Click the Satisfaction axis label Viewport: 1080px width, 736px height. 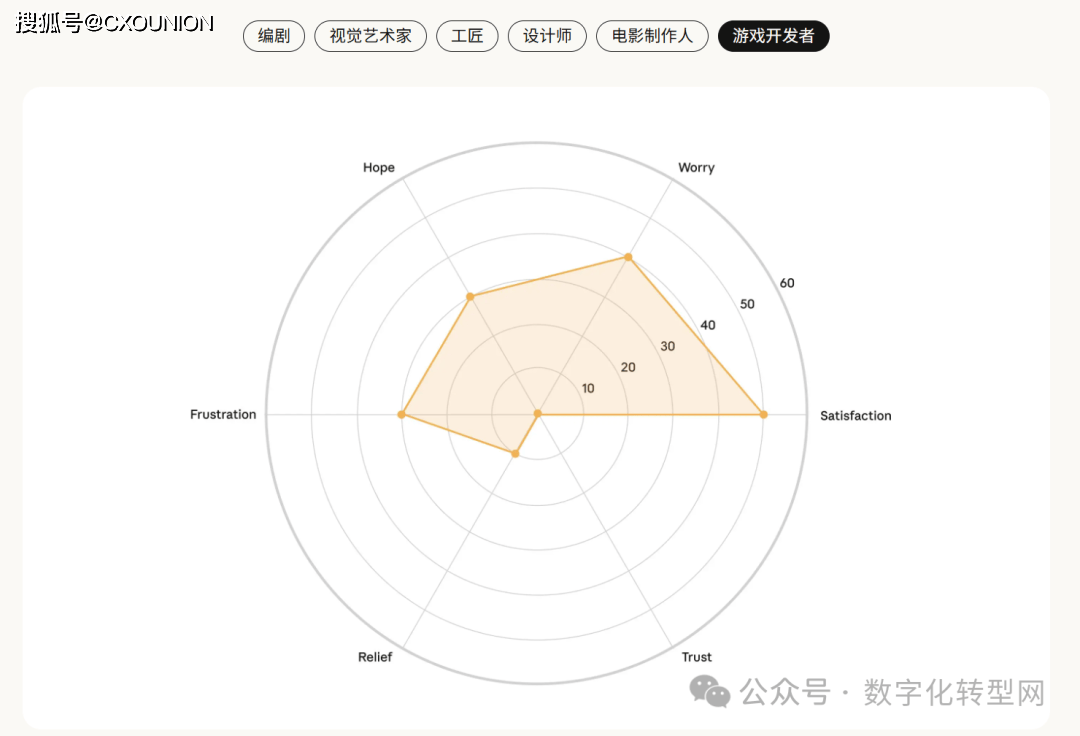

==

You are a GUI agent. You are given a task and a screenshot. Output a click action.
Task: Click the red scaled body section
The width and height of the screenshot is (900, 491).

---

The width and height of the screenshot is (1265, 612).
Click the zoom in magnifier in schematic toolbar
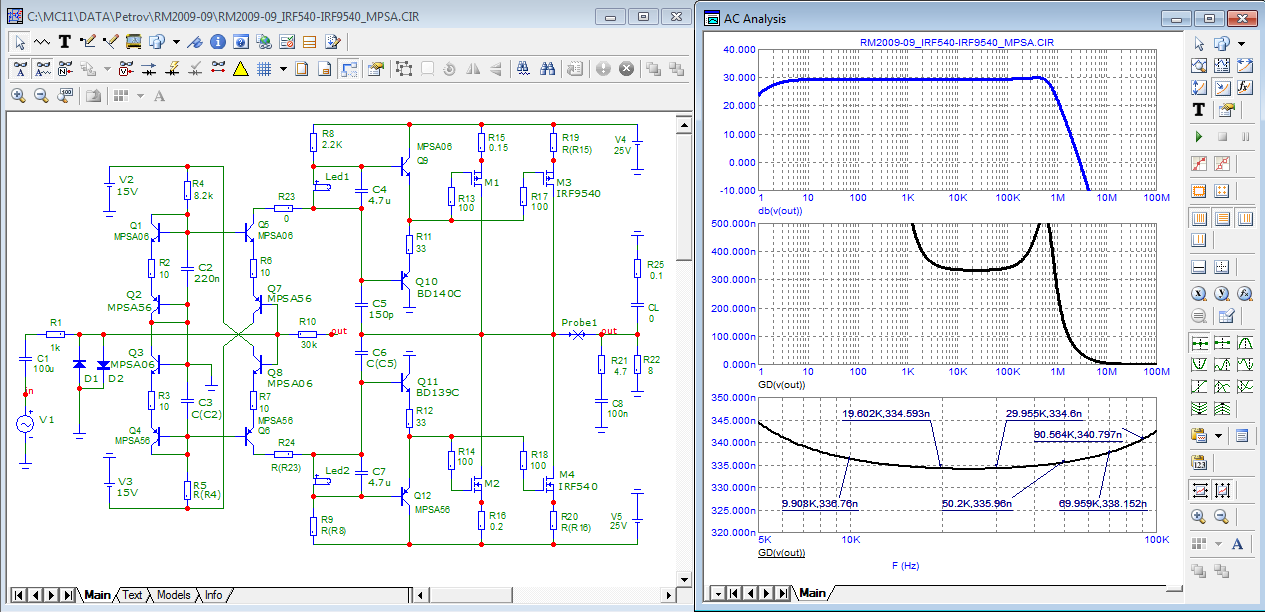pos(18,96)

■ Work required ■
Which lines in the records above contain the word "screenshot"? Return each of them.

■ Output for this exercise ■
You are a GUI agent. You are given a task and a screenshot. Output a click action.
The width and height of the screenshot is (900, 491).
The width and height of the screenshot is (1265, 612).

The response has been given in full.